Mit freundlicher Unterstützung von Fotolia

Es gehört zu der gängigen Unterscheidung zwischen leiblicher Mutter und Adoptivmutter die Begriffe „Bauchmama“ und „Herzmama“ zu benutzen. Die Bauchmama ist die leibliche Mutter, die das Kind im Bauch getragen hat. Die Herzmama ist die Adoptivmutter, die mit ihrem Kind im Herzen „schwanger“ war. Für die Adoptivkinder ist dies früh einleuchtend. Vor allem wenn die Frage kommt, ob das Kind denn bei seiner Mama im Bauch war, so wie alle anderen Kinder um es herum. Ich habe diese Frage meiner Kinder natürlich mit nein beantwortet. Aber dass es da noch eine russische Mutter gibt, bei der sie im Bauch waren und die sie auf die Welt gebracht hat, wollten sie nicht hören oder nicht wahr haben. Eines Tages fand ich auf Maxims Schreibtisch ein Bild von einem Mann mit Baby im Bauch.

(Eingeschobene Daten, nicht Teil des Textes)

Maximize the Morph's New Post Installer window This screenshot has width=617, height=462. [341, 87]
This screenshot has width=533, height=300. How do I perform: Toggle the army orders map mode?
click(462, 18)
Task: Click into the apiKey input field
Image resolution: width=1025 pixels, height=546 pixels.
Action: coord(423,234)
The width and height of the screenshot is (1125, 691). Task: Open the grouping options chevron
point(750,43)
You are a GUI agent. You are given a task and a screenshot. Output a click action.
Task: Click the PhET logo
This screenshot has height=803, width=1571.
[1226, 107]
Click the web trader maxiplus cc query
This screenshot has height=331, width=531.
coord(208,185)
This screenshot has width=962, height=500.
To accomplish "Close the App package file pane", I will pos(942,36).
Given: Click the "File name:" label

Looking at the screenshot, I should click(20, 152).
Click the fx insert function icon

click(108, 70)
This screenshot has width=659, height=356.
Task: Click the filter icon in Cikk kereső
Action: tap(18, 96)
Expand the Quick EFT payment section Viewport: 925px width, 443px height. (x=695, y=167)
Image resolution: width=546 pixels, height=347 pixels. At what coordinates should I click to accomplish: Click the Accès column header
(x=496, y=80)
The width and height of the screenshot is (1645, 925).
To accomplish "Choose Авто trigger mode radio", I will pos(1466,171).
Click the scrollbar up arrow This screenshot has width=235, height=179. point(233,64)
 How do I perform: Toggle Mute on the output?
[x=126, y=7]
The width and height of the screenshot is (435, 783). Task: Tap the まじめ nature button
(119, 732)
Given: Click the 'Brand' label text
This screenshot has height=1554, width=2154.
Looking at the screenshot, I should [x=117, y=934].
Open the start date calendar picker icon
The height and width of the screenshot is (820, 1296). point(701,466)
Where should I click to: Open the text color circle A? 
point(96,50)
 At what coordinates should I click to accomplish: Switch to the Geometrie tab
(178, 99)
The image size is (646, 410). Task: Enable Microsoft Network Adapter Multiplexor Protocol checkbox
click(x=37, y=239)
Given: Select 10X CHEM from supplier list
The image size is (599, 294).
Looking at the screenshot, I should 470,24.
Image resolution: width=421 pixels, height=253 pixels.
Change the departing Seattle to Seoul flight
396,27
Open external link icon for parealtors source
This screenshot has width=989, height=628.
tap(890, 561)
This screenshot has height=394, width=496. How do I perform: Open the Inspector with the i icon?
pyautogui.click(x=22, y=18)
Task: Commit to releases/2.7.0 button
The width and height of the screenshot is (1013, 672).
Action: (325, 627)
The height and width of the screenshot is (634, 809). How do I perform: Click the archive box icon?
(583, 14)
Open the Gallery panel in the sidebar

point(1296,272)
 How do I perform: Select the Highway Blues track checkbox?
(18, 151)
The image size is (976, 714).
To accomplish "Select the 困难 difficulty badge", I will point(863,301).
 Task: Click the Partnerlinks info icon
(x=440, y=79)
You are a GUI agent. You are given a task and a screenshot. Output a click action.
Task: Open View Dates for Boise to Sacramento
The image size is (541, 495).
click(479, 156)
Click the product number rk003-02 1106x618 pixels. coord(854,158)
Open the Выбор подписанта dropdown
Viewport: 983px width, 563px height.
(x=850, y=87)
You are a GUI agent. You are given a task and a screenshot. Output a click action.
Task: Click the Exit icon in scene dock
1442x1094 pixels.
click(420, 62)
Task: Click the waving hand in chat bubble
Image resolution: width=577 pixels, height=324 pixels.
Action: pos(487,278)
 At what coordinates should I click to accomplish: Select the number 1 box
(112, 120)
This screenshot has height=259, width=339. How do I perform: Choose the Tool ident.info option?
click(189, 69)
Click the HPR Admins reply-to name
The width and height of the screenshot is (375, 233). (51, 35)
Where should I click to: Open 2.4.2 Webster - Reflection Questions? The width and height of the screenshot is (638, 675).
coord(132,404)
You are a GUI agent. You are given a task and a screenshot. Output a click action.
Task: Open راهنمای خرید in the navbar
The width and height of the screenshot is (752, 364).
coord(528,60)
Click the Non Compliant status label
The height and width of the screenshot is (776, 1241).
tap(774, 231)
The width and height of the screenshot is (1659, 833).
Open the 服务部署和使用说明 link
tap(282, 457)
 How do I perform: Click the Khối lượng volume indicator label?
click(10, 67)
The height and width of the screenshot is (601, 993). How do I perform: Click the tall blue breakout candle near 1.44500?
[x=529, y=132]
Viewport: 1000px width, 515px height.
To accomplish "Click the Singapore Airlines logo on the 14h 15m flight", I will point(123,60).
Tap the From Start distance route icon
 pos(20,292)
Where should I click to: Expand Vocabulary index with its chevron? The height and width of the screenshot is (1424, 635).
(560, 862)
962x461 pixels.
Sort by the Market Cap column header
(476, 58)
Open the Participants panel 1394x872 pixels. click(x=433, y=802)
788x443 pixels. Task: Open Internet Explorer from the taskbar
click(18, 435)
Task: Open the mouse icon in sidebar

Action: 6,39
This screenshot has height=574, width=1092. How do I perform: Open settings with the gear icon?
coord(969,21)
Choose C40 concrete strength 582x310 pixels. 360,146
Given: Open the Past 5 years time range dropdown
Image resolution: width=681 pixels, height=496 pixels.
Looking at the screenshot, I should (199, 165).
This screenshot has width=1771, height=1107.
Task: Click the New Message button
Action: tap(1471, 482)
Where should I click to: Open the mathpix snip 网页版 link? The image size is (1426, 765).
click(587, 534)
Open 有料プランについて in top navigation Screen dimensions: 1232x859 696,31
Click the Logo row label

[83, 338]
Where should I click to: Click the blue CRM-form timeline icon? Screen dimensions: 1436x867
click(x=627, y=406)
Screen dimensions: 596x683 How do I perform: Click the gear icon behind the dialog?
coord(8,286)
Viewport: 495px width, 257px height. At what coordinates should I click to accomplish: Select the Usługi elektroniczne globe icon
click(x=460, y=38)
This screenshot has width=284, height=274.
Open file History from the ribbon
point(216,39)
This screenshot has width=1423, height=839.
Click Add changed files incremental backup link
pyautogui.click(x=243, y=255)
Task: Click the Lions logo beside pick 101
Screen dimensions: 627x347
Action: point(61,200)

Der Kommentar meines Sohnes: „Du hast mich ja im Herzen getragen, also war ich dann beim Papa im Bauch.“

So einleuchtend und Kind gerecht die Begriffe von „Bauchmama“ und „Herzmama“ sein mögen, mich stören sie. Deshalb haben wir diese Wörter nie intensiv benutzt, um sie bei unseren Kindern nicht zu festigen. Selbst wenn sie sich so häufig in der Kinderliteratur zu Adoptionen finden. Meine Kinder haben eine russische Mutter, die ihnen das Leben geschenkt hat und mich, die Mama, die sie durch dieses Leben hindurch begleitet. Wie schon in meinem Post „Zwei Mamas“ geschrieben, gilt es als eine der Todsünden, die leibliche Mutter in irgendeiner Form gegenüber dem adoptierten Kind herabzusetzen. Doch tun wir nicht genau dieses, wenn wir von der „Bauchmama“ sprechen? Reduzieren wir die leibliche Mutter nicht – wenn wohlmöglich rein faktisch zurecht – darauf, dass sie ihr Kind ohne Emotionen ausgetragen hat? Hat sie nicht genauso auch ihr Kind während der Schwangerschaft im Herzen getragen? Ist sie nicht genauso eine „Herzmama“? Vielmehr ist sie doch die Mutter, die dem Adoptivkind das Leben geschenkt hat. Damit hat sie es überhaupt erst ermöglicht, dass das Kind zu seinen Adoptiveltern kommen kann, zu seinen Herzeltern, die es bedingungslos annehmen und lieben. Insofern trifft der Begriff der Herzmama auf die Adoptivmutter auf jeden Fall zu.  Ja, sie hat ihr Kind mit dem Herzen empfangen. Doch gilt das nicht vielleicht auch für die leibliche Mutter?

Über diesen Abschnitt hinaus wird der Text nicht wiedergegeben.